Financial inclusion a critical support to economic growth

If just 7% of Australia’s financially excluded were able to improve their wealth position, the nation’s annual gross domestic product (GDP) could increase by a staggering $19.7 billion, new research revealed today.

Household wealth could increase by as much as $50 billion over time, and could also lead to a predicted $2.6 billion saving in government health, welfare and justice spending.

The Microfinance and ‘Inclusion’ and Economic Growth Report was commissioned by Good Shepherd Microfinance and conducted pro-bono by Strategic Project Partners (SPP).

The report estimates the compelling opportunity presented by initiatives including financial inclusion – such as a 1.1% reduction in the nation’s crime rate, delivering potential cost savings of roughly $38 million.

Unveiling the report at the National NILS Conference 2014 in Brisbane, Good Shepherd Microfinance CEO, Adam Mooney, warned greater investment in microfinance was a critical component of economic and social progress in Australia.

“More than 17% of Australia’s adult population – or one in six people – have no access to basic financial services such as a bank account, insurance or a minimum amount of credit,” Mr Mooney said.

“This new report adds to the mounting evidence demonstrating profound benefits for both individuals and society generally if we can move even a small number of people away from financial hardship towards resilience and self-sufficiency.

“It is clear increasing basic financial access will reduce government spending on health, welfare and crime.

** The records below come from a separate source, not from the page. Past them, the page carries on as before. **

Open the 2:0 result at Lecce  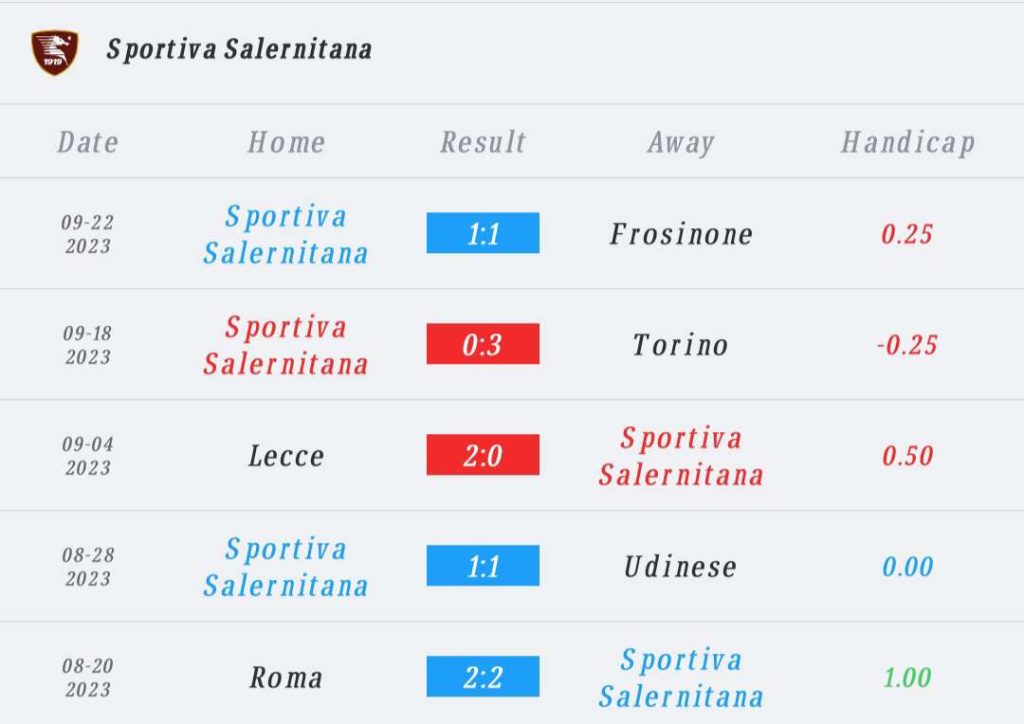[483, 455]
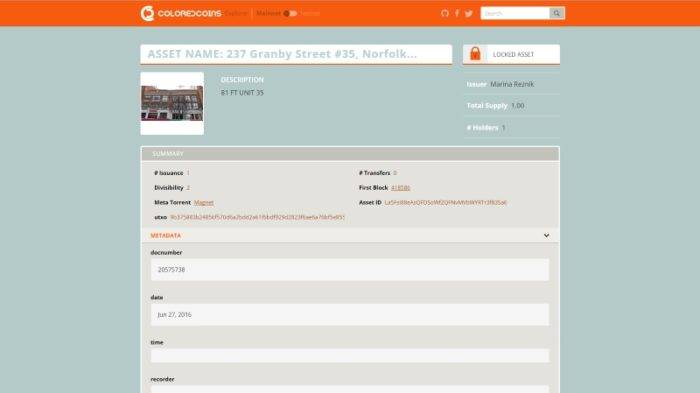Open the Asset ID link
700x393 pixels.
446,202
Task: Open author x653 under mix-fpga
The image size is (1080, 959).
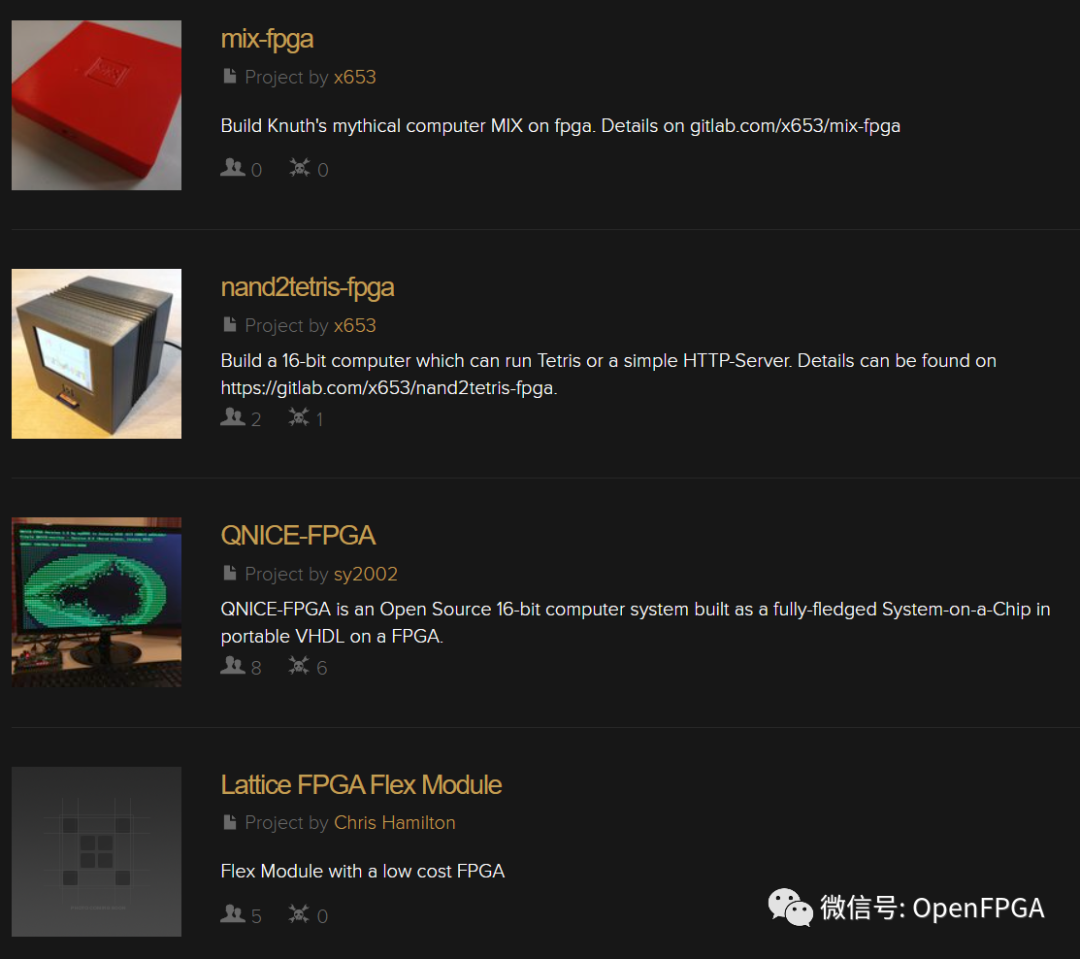Action: [x=355, y=77]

It will improve productivity, employment and consumption, which all work towards boosting GDP.

“Right now both at State and Federal level we are seeing governmentss facing huge budget challenges.

“In fact some of the initiatives and savings outlined in State and Federal budgets will have a significant impact on the people we work with and it is highly likely there will be increased demand for microfinance and financial advisory services in the coming years.

“If we embrace this principle of financial inclusion the flow on effect will free up government funding, allowing greater budget allocation for areas such as education, housing and infrastructure.”

Mr Mooney said well developed and implemented financial system reform, along with employment and enterprise policy improvements were vital.

“We have set an audacious goal to reach one million clients by 2018. We are committed to working with government and business to develop innovative solutions to address the issues of financial exclusion,” he said.

“Microfinance helps people on low incomes to become financially independent and achieve substantial social and economic improvements.

“Our programs have reached more than 140,000 people previously excluded from mainstream banking access to loans and savings with repayment rates consistently above 95%.”

SPP Managing Partner Phil Noble said the conservative research assumptions provided a useful starting point to understanding the broad range of economic benefits that can come from programs in this area, including financial inclusion.

“This report shows us that there are major benefits from increasing financial inclusion when it comes to breaking the negative cycle for many excluded households,” he said.

“It challenges us to think about ways that we can enhance access to the basic financial services that we all take for granted.

“More study, and a deeper survey following the paths of those that are given greater access to financial services, would be invaluable in understanding the pay-off that programs such as those offered by Good Shepherd Microfinance can deliver.”